Führe bitte den Text über den Angriff der Dänen auf Paris im Herbst 885 im Anschluss an seinen letzten Satz weiter.

# Seitenauszug
^^^^^^^^^^^^^^^^
Herbst 885: Der dänische Heerkönig Siegfried fährt mit seinen Schiffen brandschatzend an der französischen Küste westwärts. Als er mit seinen Truppen in die Seine-Mündung einläuft und eine Festung nach der anderen überrennt, wird klar: Er will Paris plündern. Graf Odo, der die Verteidigung leitet, bittet Tankred um Hilfe. Der erfahrene Kämpfer und Stratege kommt mit seiner dänischen Geliebten Alva gerade noch rechtzeitig, bevor Siegfried die Zugänge zur Stadt auf der Seine-Insel sperrt. Während die Dänen gegen die Mauern anrennen und die Zustände immer dramatischer werden, findet Tankred heraus, dass innerhalb der Stadtmauern ein Verräter sein Unwesen treibt, der Paris den Feinden ausliefern will. Der Verdacht fällt ausgerechnet auf Alva. Tankred muss nun an drei Fronten zugleich kämpfen: Kann er die Dänen zurückschlagen, Alva retten und den Feind in den eigenen Reihen stellen?
^^^^^^^^^^^^^^^^
# Bereitgestellte Daten
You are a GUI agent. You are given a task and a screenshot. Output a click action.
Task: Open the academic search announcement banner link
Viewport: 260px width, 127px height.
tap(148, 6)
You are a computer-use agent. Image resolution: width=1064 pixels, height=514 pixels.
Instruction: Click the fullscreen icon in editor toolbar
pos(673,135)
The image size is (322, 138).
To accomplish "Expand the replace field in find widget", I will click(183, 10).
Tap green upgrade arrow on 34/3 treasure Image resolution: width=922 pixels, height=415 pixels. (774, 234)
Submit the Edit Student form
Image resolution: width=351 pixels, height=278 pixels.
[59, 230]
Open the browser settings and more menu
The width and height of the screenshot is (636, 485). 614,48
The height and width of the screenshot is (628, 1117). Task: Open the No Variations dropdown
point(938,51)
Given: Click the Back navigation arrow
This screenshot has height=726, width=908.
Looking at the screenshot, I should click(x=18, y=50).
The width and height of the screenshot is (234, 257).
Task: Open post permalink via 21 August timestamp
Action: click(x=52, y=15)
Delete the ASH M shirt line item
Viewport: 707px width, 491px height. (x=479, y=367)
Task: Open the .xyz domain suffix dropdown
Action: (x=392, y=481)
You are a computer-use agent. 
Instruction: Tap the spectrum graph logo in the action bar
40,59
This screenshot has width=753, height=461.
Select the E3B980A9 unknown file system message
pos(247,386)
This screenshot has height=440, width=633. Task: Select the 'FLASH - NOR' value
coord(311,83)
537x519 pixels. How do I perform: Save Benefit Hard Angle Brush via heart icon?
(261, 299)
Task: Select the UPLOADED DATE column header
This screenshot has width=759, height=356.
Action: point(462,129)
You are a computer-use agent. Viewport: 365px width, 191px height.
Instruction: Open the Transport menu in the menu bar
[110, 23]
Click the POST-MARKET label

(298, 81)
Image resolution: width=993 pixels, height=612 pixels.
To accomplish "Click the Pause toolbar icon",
^^^^^^^^^^^^^^^^
# Antwort
Schwerterklirren und Intrigen: Band 5 der Abenteuerserie um den Gelehrten und Kämpfer Tankred im Kampf gegen die Wikinger.
Pressestimmen zu «Tankred»:
«Der Leser fiebert gerne mit den Protagonisten mit, und da die Geschichte aus Tankreds Ich-Perspektive erzählt wird, ist man immer mittendrin in Schlacht und Taktik, was der Lektüre eine besondere Würze verleiht.» histo-couch.de
«Spannend wie die vorherigen Bände, und das Ende ist großartig!» goodreads.com zu «Adler und Dolch»
«Genau das Richtige für Fans von historischen Romanen.» Radio BRF zu «Weihrauch und Schwert»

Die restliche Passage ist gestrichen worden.